いきなり辞めますとなるよりも、YUIMETALがいない状態で半年間ライヴをやってきて、場所にもよりますけど、お客さんがどういう反応なのかを見てきただけに、よりつらかったですね。BABYMETALって、この3人だからこそだったんだなって。だから個人的には、最初はなかなか脱退を受け入れられなかったというか。もちろん脱退することはわかっていたけど、でも、ひょっとしたらと思っていた部分もあったりして。

ただYUIMETALは本当に家族みたいな存在なんですよ。それだけ長い時間、密度の濃い時間を一緒に過ごしてきたので。だから、やっぱり彼女が前に進める選択が一番であって。それをBABYMETALのなかで実現するのが難しいのであれば、脱退して新たな道に進むことはベストな選択だし、そこはサポートして応援したいなって思えるようになったんです。

Her departure after this period of time was even harder for me than if it had happened abruptly. We had seen over the past half a year’s performances how the audience responded to us without YUIMETAL in various ways, depending on the venue. I had thought that BABYMETAL was only accepted with the three of us. So personally, I had a hard time accepting her withdrawal at first. Of course, it had already been decided, but somewhere inside, I had been holding on to a sliver of hope otherwise.

We’ve been a family with YUIMETAL, spending a long time together closely. So the best choice for her was no doubt the option that allowed her to move forward. If it’s difficult to make it come true while part of BABYMETAL, I think it is better to set out on a new path, and I think it is important to support and encourage YUIMETAL.


Suzuka and Yui in Sakura Gakuin

――そして、YUIMETAL脱退発表と同日に配信リリースされたシングル「Starlight」について。彼女のなかでは、時の経過と共に形を変えていく曲だったことも明かされた。

The single Starlight was released on the same day as YUIMETAL’s withdrawal announcement. SU-METAL reveals that it was a song that changed its shape in her mind with the passage of time.

10月の日本公演で「Starlight」を歌った時に、道をまた切り開かなきゃいけないなって思ったんですよね。「Road of Resistance」の時と似た感じではあるんですけど、あの時は多くの人たちのサポートがあって、道を切り開いていけるんだっていう、どこか大軍のなかを突き進んでいくような感覚だったんです。

だけど、それとは少し違って、「Starlight」の時は......静かな海の中で、独りで道を切り開かなきゃいけないんだなっていう感覚にもなってました。1回リセットした形にはなったけど、まだまだこれからだし、新たな道を自分が切り開いてリードしていかなきゃいけないんだって。最初に歌った頃は、私のなかで孤独な歌だったんです。独りの人間が未来をつくっていかなきゃいけない使命感に駆られている、どうしようもない状況になって叫んでる、そんなイメージですよね。

When I sang Starlight during the October performance in Japan, I felt that I had to find my way back to the path. It was a similar feeling to that of Road of Resistance, yet not quite the same.
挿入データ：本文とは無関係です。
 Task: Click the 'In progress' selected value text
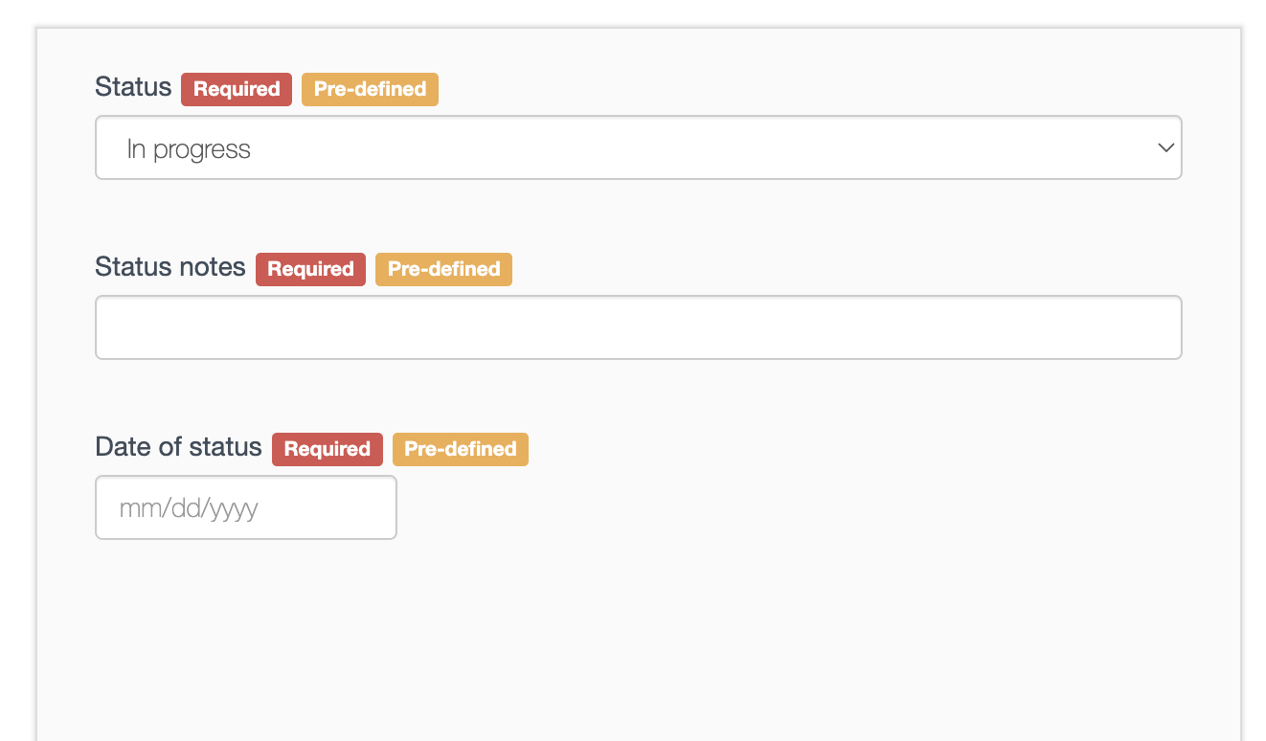pyautogui.click(x=189, y=149)
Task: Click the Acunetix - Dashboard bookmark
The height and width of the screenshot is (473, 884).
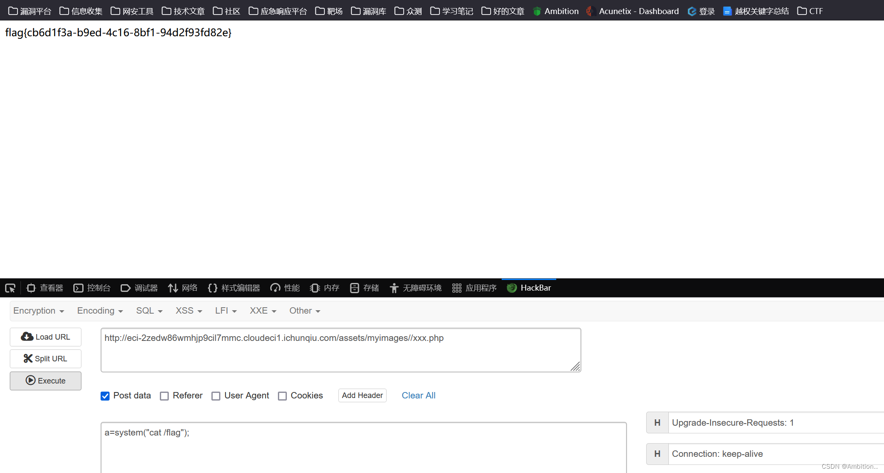Action: (x=633, y=11)
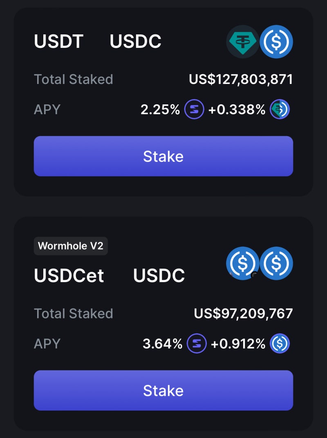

At that time, with the support of so many people, I felt like we were moving forward as part of a huge army, and that we would open up something new.

However, it was a little bit different for Starlight. I felt it was as if I were cutting a path open by myself across a calm ocean. We had now reset, but were still at the new beginning, so I had to forge this path and lead others to follow. When I first sang it, I felt it was a song of loneliness. A solitary figure driven by a sense of purpose to create the future, screaming in helplessness - that was the kind of imagery I had in mind.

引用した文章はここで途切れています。